▸ Exercise tasks:
- 1) Decide whether each statement agrees with the forum thread on isolating duplicates in a large list. Answer yes or no, and quote the deciding words of the thread.
(a) The list to be analyzed holds approximately 25,000 elements.
(b) The poster wants to isolate all blocs that share the same ALT attribute.
(c) The reply suggests grouping the data with the MAT value as the key.
- 2) Please extract the passage of the forum thread on isolating duplicates in a large list from "(while (setq sublst" to "ele_suppr lst_modif n)", copying it word for word.

▸ Page excerpt:
· · · · ·

Jump to content

Efficient way to isolate duplicates on a large list


Recommended Posts

Posted

Hello everyone,

 

I'm looking for a solution to efficiently extract from a given list all duplicates. I've got a solution that works in theory but that is ineficient in practice due to the length of the list I want to analyse (approximately 25 000 elements).

The list I'm working with is a list of lists. All individual lists decribe a Covadis bloc (topography software) with the format (MAT, ALT, ALTI, (X, Y, Z), ename of the bloc). MAT, ALT and ALTI are attributes value of the bloc and (X, Y, Z) is the insert coordinates. I want to isolate all the blocs that have the same MAT attribute and save them on a separate list.

 

I have come with the solution described in the code below but it's much to slow and absolutely not opimised.

 

; lst = general list with bloc caracteristics
; sublst format (MAT, ALT, ALTI, (X, Y, Z), ename)

(while (setq sublst (car lst))

  (setq lst_same_mat (vl-remove nil (mapcar '(lambda(p) (if (equal (car p) (car sublst)) p nil)) lst)))

  (setq lst_same_mat_save (cons lst_same_mat lst_same_mat_save))

  (setq lst (REMOVE_LST1FROM_LST2 lst_same_mat lst_same_mat_save)
)
;;;;
;lst_gen : list we want to suppress certain element from
;lst_suppr : list of elements to be suppressed in lst_gen
(defun REMOVE_LST1_FROM_LST2 (lst_suppr lst_gen / ele_suppr lst_modif n)

  (setq n 0)
  (setq lst_modif lst_gen)
  (while (setq ele_suppr (nth n lst_suppr))
    (setq lst_modif (vl-remove ele_suppr lst_modif))
    (setq n (1+ n))
  )
  lst_modif
)

 

Would anyone have an idea on how to speed this up for large list ?

 

Thanks and best regards,

 

Jacques

Posted

I'm unsure if you're looking to group the items by the MAT value or something else (sample data and the expected result would help in this regard), but I might suggest manipulating the data into groups using the MAT value as the key, i.e.

(defun foo ( lst / ass rtn )
    (foreach itm lst
        (if (setq ass (assoc (car itm) rtn))
            (setq rtn (subst (vl-list* (car ass) itm (cdr ass)) ass rtn))

· · · · ·

▸ Data listing:
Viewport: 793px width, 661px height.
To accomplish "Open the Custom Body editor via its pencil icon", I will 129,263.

· · · · ·

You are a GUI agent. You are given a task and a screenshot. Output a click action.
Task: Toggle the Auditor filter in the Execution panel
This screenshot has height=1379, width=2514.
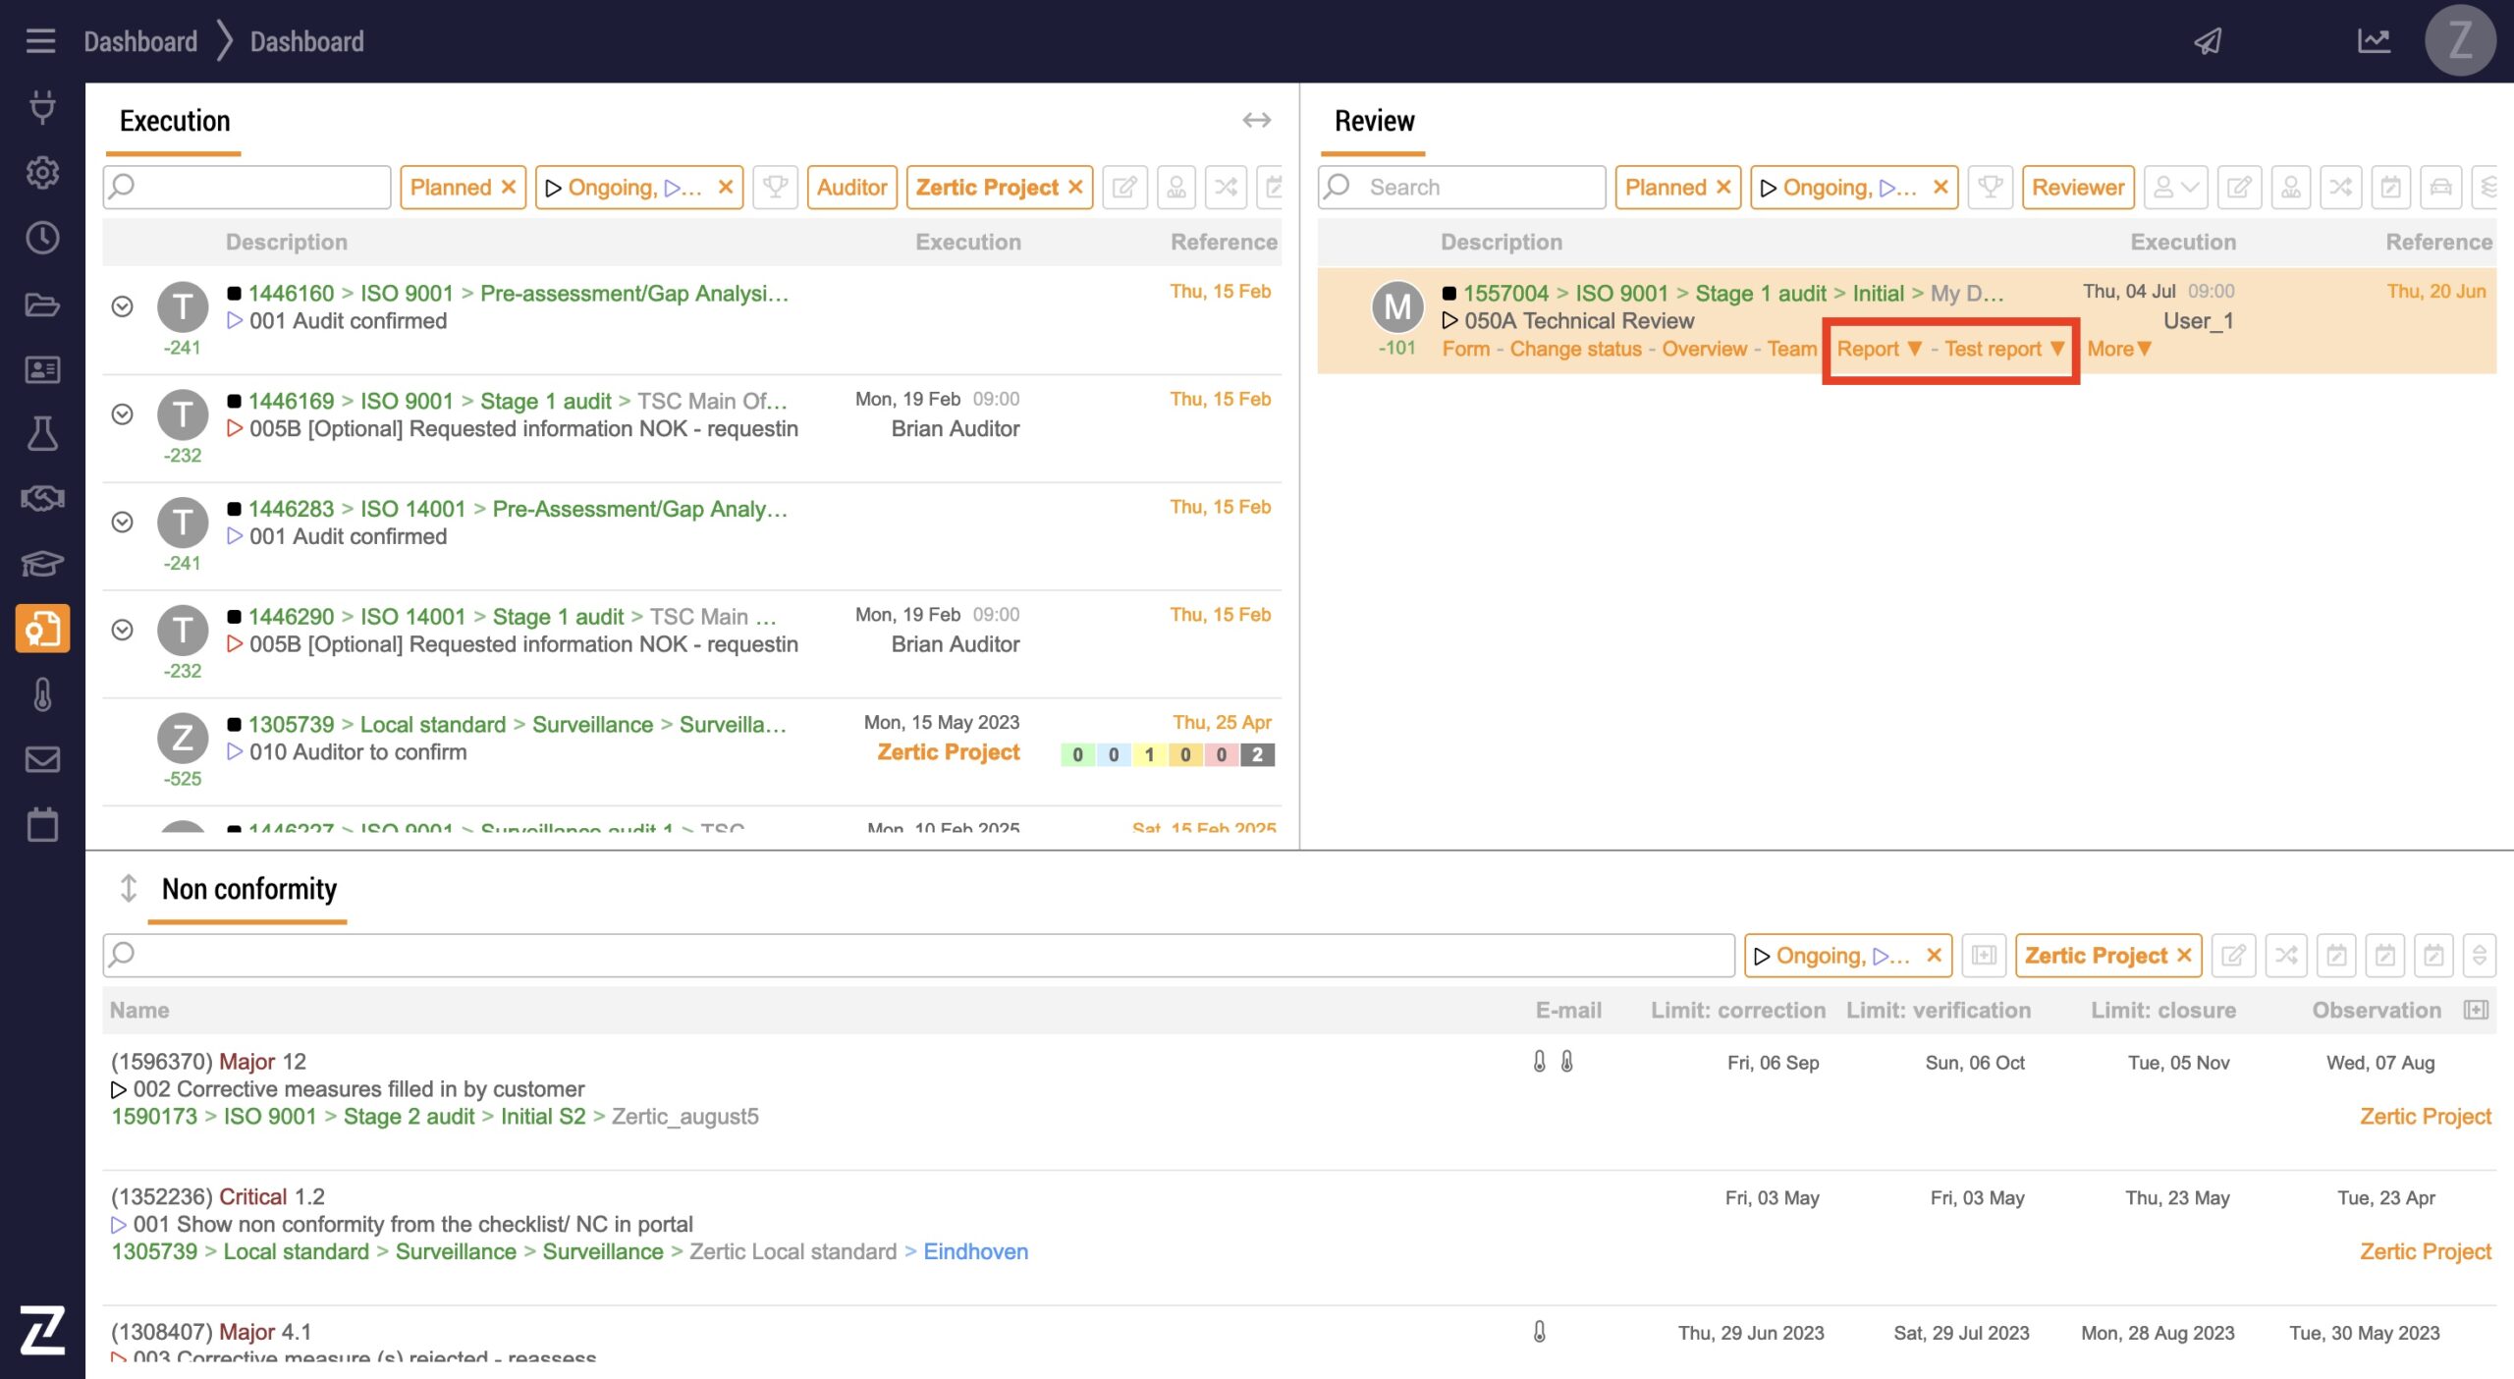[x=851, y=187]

· · · · ·

▸ Results for each task:
- 1)
(a) Yes: "approximately 25 000 elements"
(b) No: "I want to isolate all the blocs that have the same MAT attribute"
(c) Yes: "manipulating the data into groups using the MAT value as the key"

- 2)
(while (setq sublst (car lst))

  (setq lst_same_mat (vl-remove nil (mapcar '(lambda(p) (if (equal (car p) (car sublst)) p nil)) lst)))

  (setq lst_same_mat_save (cons lst_same_mat lst_same_mat_save))

  (setq lst (REMOVE_LST1FROM_LST2 lst_same_mat lst_same_mat_save)
)
;;;;
;lst_gen : list we want to suppress certain element from
;lst_suppr : list of elements to be suppressed in lst_gen
(defun REMOVE_LST1_FROM_LST2 (lst_suppr lst_gen / ele_suppr lst_modif n)